Now the leather was husband material, just like its owner.
“I just wanted to put it on,” the leather-wearing husband stated with a shrug.
Aaron narrowed his eyes, grabbing him by the hips.
“You wanted to get me into bed, more like.”
Robert gave him a cocky once-over.
“Is it working?” he asked, being the beautiful bastard that he was.
“You know it is,” he said, leaning in for a snog, definitely enjoying the sight of his husband in that jacket - but wanting to peel it off him even more.
They laid on their bed, arms around one another, catnapping in the afterglow, trading kisses and unabashed smiles, the wood of the house clacking, wind swooshing, the irritating pop music still sounding.
Aaron hated that he sort of, kinda, maybe liked S club 7 now.
He’d never divulge that bit of information; not that Robert didn’t know already, because he always did.
It was annoying and great, just like Robert himself.
“D’ya know what day it is?” Robert asked again, fingers climbing about his husband’s back, drawing random patterns there.
Aaron knew he was about to say something sappy and wonderful, so he just smiled, raising his eyebrows.
“It’s a good day to fall in love with you,” Robert said, eyes affectionate, voice soft.
“Yeah,” Aaron replied, “right back at ya. It’s a good day to be lucky ‘cause you’re my husband.”

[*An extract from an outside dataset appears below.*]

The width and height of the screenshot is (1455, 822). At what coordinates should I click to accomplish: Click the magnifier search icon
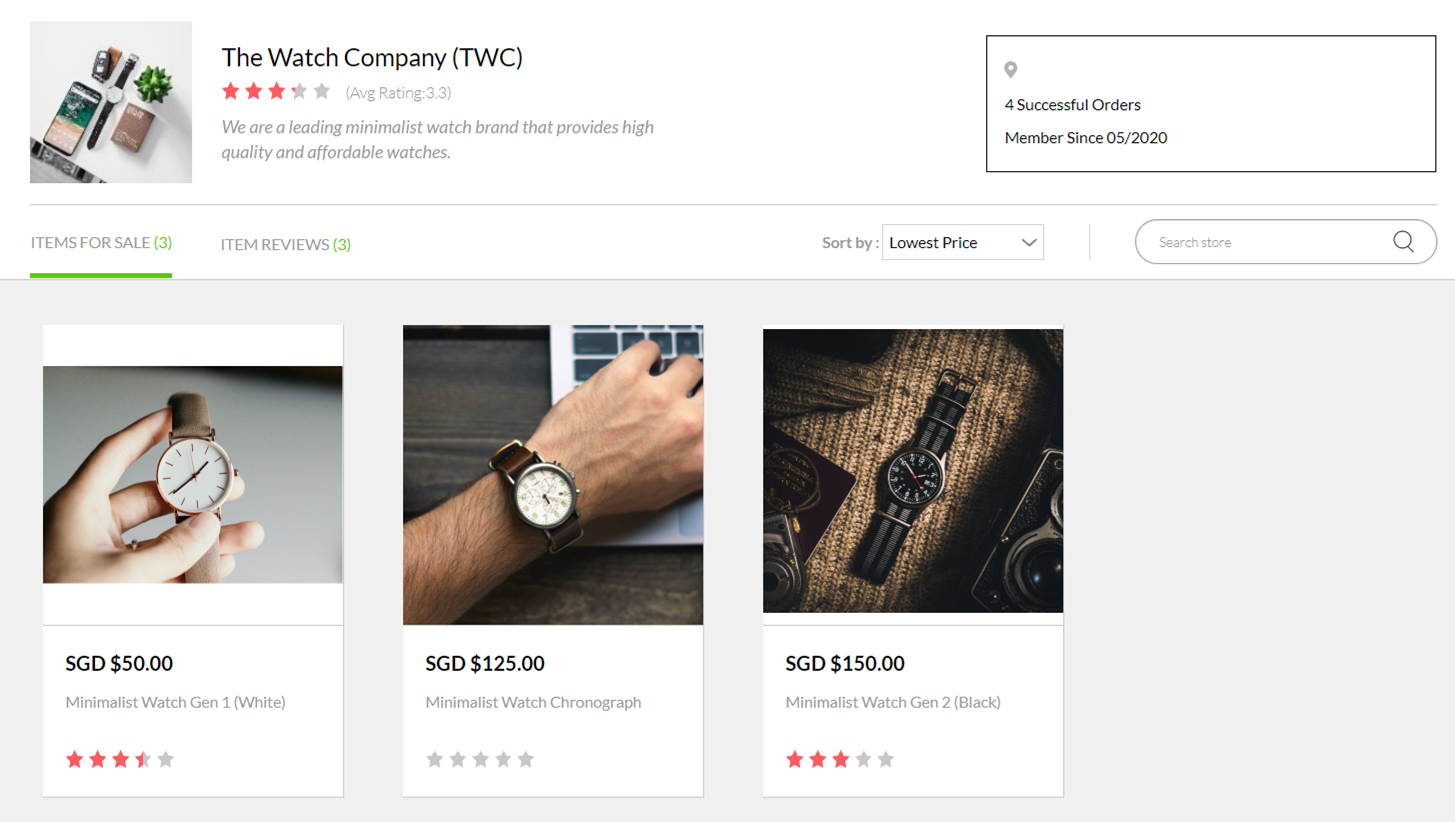(x=1403, y=242)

It was nice to be sappy together.
After a sweet, lingering kiss, Robert nudged Aaron onto his back, wrapping himself around him.
Aaron felt himself fall, falling again.
He kept on falling, with a dizzying velocity that always landed him in safety, falling further, falling deeper, always falling in love.
He thought about the bonnet of a car, about a layby.
He thought about a happy jinx.
He thought about warm beer.
He thought about the limbs wrapped around him.
Stroking at Robert’s freckly arm, he glanced to the side of the bed, feeling himself smile as he saw the tan leather jacket draped next to his purple hoodie on the back of the chair.
He knew that much like the leather was to him, Robert liked having the hoodie there.
Liked being able to look at it, run his fingers against it, enjoy the feel of husband material.
Aaron liked seeing them together there.
The garments laid together, just as they themselves were - years to see and years to be had, safe in a timeless embrace.